Puasa, Menajamkan Nurani, Mengembangkan Empati
Abd A’la ; Rektor UIN Sunan Ampel Surabaya
|
JAWA POS, 29 Juni 2015
BULAN Ramadan datang kembali. Umat Islam pada
umumnya menyambut bulan penuh rahmat ini dengan kegiatan-kegiatan ibadah
ritual yang lebih intens. Mulai salat sunah dengan peningkatan frekuensi yang
sangat signifikan hingga tadarus (membaca) Alquran dengan khatam
berkali-kali.
Kegiatan semacam itu tentu dilandasi niat umat
Islam untuk takarub kepada Allah. Hal tersebut dilakukan untuk mendekatkan
diri kepada Allah dalam rangka menggapai taqwAllah; suatu perbuatan baik yang
perlu diapresiasi dan didukung.
Dialog dengan Tuhan
Namun, perlu digarisbawahi, pola ritualitas
ini tidak boleh sebatas itu. Umat Islam harusnya tidak hanya sampai pada
pengembangan frekuensi dan memperbanyak beragam ibadah ritual semata. Hakikat
ibadah, khususnya ibadah puasa, bukan sekadar ritual. Salat misalnya, bukan
sekadar kita rajin salat, sujud, rukuk, bacaannya benar. Tapi, bagaimana
mengimplementasikan nilai-nilai di balik salat.
Demikian pula dengan puasa. Setiap muslim yang
berpuasa dituntut tidak sekadar melakukan ritual dengan menahan diri untuk
tidak makan minum dan melakukan hubungan intim dengan istri atau suami di
siang hari. Juga, tidak sekadar memperbanyak salat sunah, membaca Alquran,
dan sejenisnya.

— Data Tersimpan —

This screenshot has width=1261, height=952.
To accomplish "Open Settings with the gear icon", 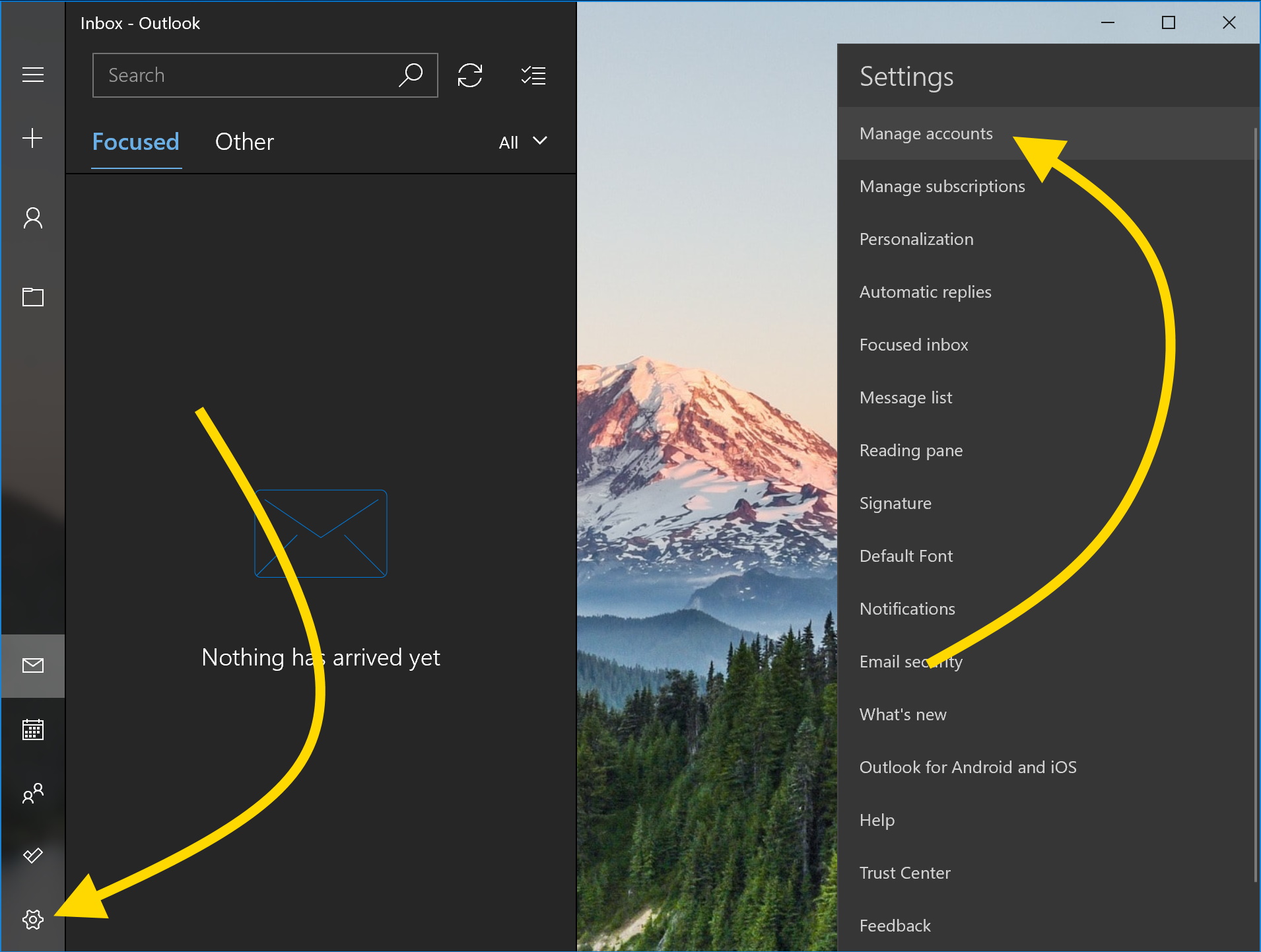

— Tugas Latihan 1 —
Menurut artikel tentang puasa, apa yang melandasi umat Islam memperbanyak ibadah ritual di bulan Ramadan? Jelaskan dalam satu sampai tiga kalimat.
— Tugas Latihan 2 —
Dalam artikel tentang puasa, apa arti kata "tadarus"?
— Tugas Latihan 3 —
Tuliskan lanjutan artikel tentang puasa, mulai setelah kalimat terakhirnya.
Data di atas tidak diperlukan untuk latihan ini.

— Jawaban yang Diharapkan 1 —
Kegiatan itu dilandasi niat untuk takarub kepada Allah, yaitu mendekatkan diri kepada-Nya dalam rangka menggapai taqwAllah. Artikel menyebutnya sebagai perbuatan baik yang perlu diapresiasi dan didukung.

— Jawaban yang Diharapkan 2 —
Membaca Alquran.

— Jawaban yang Diharapkan 3 —
Inti puasa adalah melaksanakan, memaknai
ibadah itu, dan melabuhkannya dalam kehidupan nyata dalam berbagai aspeknya;
individual sosial, politik, ekonomi, dan sebagainya. Pada sisi ini, manakala
setiap muslim yang berpuasa sudah tidak makan minum dan sejenisnya di siang
hari, padahal tidak ada seorang pun yang tahu seandainya ia mencuri-curi
makan atau minum, ia sejatinya telah mengikrarkan diri untuk mengembangkan
kejujuran dan ketulusan dalam kehidupannya.
Pemaknaan itu juga mengharuskan mereka yang
berpuasa untuk menjadikan setiap ibadah yang dijalani sebagai sarana
berdialog dengan Allah dan menghadirkan sifat-sifat-Nya ke dalam kehidupan
ini.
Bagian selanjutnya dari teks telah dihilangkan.